À la campagne, Mme de Marsantes était adorée pour le bien qu’elle faisait, mais surtout parce que la pureté d’un sang où depuis plusieurs générations on ne rencontrait que ce qu’il y a de plus grand dans l’histoire de France avait ôté à sa manière d’être tout ce que les gens du peuple appellent « des manières » et lui avait donné la parfaite simplicité. Elle ne craignait pas d’embrasser une pauvre femme qui était malheureuse et lui disait d’aller chercher un char de bois au château. C’était, disait-on, la parfaite chrétienne. Elle tenait à faire faire un mariage colossalement riche à Robert. Être grande dame, c’est jouer à la grande dame, c’est-à-dire, pour une part, jouer la simplicité. C’est un jeu qui coûte extrêmement cher, d’autant plus que la simplicité ne ravit qu’à la condition que les autres sachent que vous pourriez ne pas être simples, c’est-à-dire que vous êtes très riches.

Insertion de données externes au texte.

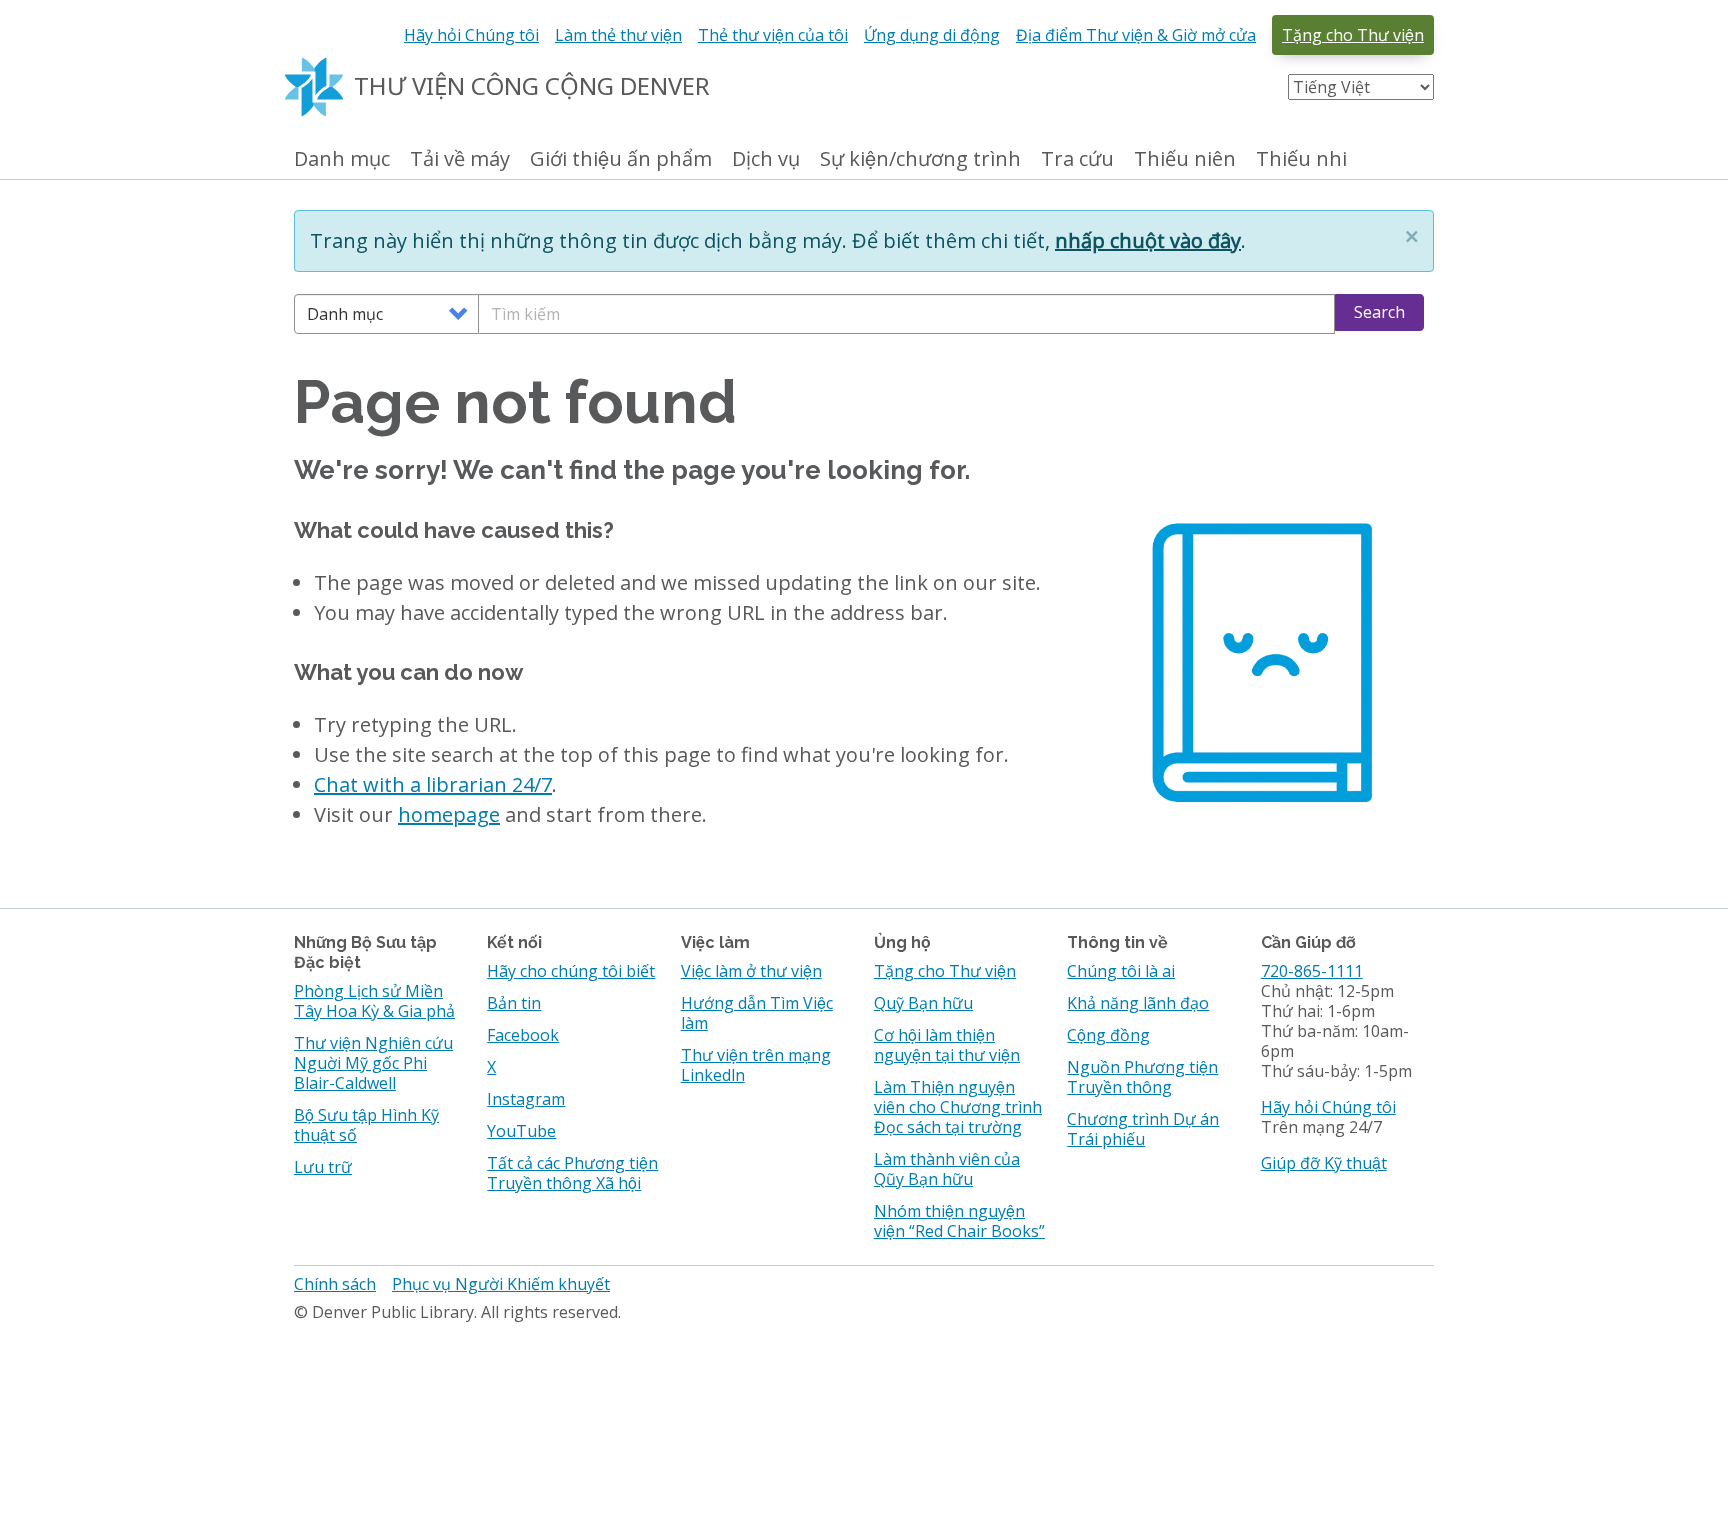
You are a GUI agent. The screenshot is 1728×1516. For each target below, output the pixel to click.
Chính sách (335, 1284)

On me dit plus tard, quand je racontai que je l’avais vue : « Vous avez dû vous rendre compte qu’elle a été ravissante. » Mais la vraie beauté est si particulière, si nouvelle, qu’on ne la reconnaît pas pour la beauté. Je me dis seulement ce jour-là qu’elle avait un nez tout petit, des yeux très bleus, le cou long et l’air triste.

– Écoute, dit Mme de Villeparisis à la duchesse de Guermantes, je crois que j’aurai tout à l’heure la visite d’une femme que tu ne veux pas connaître, j’aime mieux te prévenir pour que cela ne t’ennuie pas. D’ailleurs, tu peux être tranquille, je ne l’aurai jamais chez moi plus tard, mais elle doit venir pour une seule fois aujourd’hui. C’est la femme de Swann.

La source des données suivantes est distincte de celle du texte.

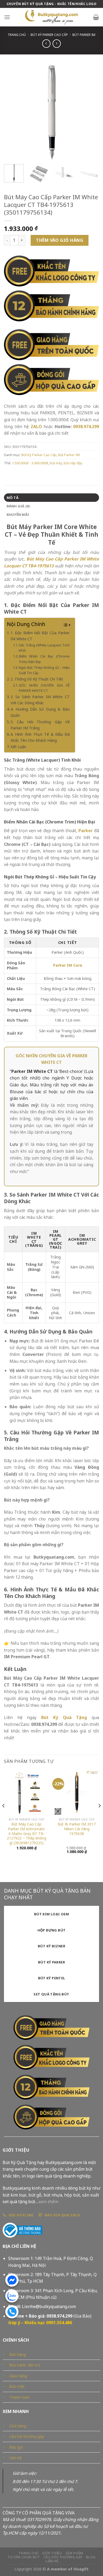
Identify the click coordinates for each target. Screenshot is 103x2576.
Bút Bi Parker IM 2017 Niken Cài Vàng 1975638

Mme Swann, voyant les proportions que prenait l’affaire Dreyfus et craignant que les origines de son mari ne se tournassent contre elle, l’avait supplié de ne plus jamais parler de l’innocence du condamné. Quand il n’était pas là, elle allait plus loin et faisait profession du nationalisme le plus ardent ; elle ne faisait que suivre en cela d’ailleurs Mme Verdurin chez qui un antisémitisme bourgeois et latent s’était réveillé et avait atteint une véritable exaspération. Mme Swann avait gagné à cette attitude d’entrer dans quelques-unes des ligues de femmes du monde antisémite qui commençaient à se former et avait noué des relations avec plusieurs personnes de l’aristocratie. Il peut paraître étrange que, loin de les imiter, la duchesse de Guermantes, si amie de Swann, eût, au contraire, toujours résisté au désir qu’il ne lui avait pas caché de lui présenter sa femme. Mais on verra plus tard que c’était un effet du caractère particulier de la duchesse qui jugeait qu’elle « n’avait pas » à faire telle ou telle chose, et imposait avec despotisme ce qu’avait décidé son « libre arbitre » mondain, fort arbitraire.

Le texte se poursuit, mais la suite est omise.